The composite tungsten oxide fine particles are composite tungsten oxide fine particles containing a hexagonal crystal structure.
The composite tungsten oxide fine particles were produced so that their lattice constants were in the range of 7.3850 Å or more and 7.4186 Å or less and the c-axis was 7.5600 Å or more and 7.6240 Å or less.
A method for producing a near-infrared curable ink composition, which comprises performing a pulverization / dispersion treatment step of reducing the average particle diameter to 100 nm or less while maintaining the range of the lattice constant in the composite tungsten oxide fine particles. The composite tungsten oxide is a general formula MxWyOz (M element is H, He, alkali metal, alkaline earth metal, rare earth element, Mg, Zr, Cr, Mn, Fe, Ru, Co, Rh, Ir, Ni, Pd. , Pt, Cu, Ag, Au, Zn, Cd, Al, Ga, In, Tl, Si, Ge, Sn, Pb, Sb, B, F, P, S, Se, Br, Te, Ti, Nb, V , Mo, Ta, Re, Be, Hf, Os, Bi, I, Yb, one or more elements, W is tungsten, O is oxygen, 0.001 ≦ x / y ≦ 1, 2 The method for producing a near-infrared curable ink composition according to claim 14, wherein the method is described in (0 ≦ z / y ≦ 3.0).

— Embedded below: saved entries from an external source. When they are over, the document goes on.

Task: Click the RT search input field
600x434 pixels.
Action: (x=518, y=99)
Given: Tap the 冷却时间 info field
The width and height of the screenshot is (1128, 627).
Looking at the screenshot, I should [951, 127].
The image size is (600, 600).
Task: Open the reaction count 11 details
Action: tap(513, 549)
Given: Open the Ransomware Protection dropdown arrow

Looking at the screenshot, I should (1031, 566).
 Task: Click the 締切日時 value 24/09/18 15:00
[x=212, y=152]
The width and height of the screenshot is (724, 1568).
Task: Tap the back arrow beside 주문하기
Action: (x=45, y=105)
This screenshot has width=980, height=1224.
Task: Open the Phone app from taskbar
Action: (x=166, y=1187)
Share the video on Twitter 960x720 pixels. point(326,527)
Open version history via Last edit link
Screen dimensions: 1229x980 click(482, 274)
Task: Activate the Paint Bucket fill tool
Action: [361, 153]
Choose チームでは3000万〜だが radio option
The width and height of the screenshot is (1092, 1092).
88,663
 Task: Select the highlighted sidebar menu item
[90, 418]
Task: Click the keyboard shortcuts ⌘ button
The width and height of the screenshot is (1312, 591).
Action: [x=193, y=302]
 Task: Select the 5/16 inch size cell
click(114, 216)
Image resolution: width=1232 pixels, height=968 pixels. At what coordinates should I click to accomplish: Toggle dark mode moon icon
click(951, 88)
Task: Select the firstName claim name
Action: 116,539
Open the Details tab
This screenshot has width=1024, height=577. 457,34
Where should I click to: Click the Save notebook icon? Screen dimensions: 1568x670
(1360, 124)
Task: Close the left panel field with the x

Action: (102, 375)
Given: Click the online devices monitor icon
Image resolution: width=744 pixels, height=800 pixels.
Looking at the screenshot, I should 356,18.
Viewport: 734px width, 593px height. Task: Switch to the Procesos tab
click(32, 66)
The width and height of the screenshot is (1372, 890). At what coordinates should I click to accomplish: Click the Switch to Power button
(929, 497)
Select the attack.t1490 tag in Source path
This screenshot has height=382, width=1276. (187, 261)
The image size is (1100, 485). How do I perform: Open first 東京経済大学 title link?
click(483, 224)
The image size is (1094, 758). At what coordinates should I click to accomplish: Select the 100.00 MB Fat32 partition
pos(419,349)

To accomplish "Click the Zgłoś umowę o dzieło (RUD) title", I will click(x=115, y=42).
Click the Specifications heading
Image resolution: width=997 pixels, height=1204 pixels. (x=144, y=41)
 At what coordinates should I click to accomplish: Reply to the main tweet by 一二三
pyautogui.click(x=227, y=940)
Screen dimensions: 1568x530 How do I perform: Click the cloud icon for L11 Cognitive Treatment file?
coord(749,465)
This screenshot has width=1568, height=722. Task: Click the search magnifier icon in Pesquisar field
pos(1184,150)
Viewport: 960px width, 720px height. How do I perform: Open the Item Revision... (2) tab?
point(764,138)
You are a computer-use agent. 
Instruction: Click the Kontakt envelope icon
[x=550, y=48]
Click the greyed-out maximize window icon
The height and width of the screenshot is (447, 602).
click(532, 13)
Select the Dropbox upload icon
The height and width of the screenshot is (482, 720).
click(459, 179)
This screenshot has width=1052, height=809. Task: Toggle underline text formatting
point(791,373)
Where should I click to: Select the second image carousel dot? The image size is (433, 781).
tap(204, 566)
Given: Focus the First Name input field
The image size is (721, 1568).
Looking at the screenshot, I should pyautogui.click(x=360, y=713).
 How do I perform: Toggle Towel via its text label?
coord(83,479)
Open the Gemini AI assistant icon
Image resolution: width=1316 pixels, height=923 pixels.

The near-infrared curable type according to any one of claims 14 to 15, wherein the composite tungsten oxide is composed of a composite tungsten oxide in which the M element is one or more selected from Cs and Rb. A method for producing an ink composition. Claims 14 to 16 are characterized in that at least a part of the surface of the composite tungsten oxide fine particles is coated with a surface coating film containing at least one element of Si, Ti, Zr, and Al. The method for producing a near-infrared curable ink composition according to any one of. The method for producing a near-infrared curable ink composition according to claim 17, wherein the surface coating film contains oxygen atoms. The method for producing a near-infrared curable ink composition according to any one of claims 14 to 18, further comprising any one or more selected from organic pigments, inorganic pigments, and dyes.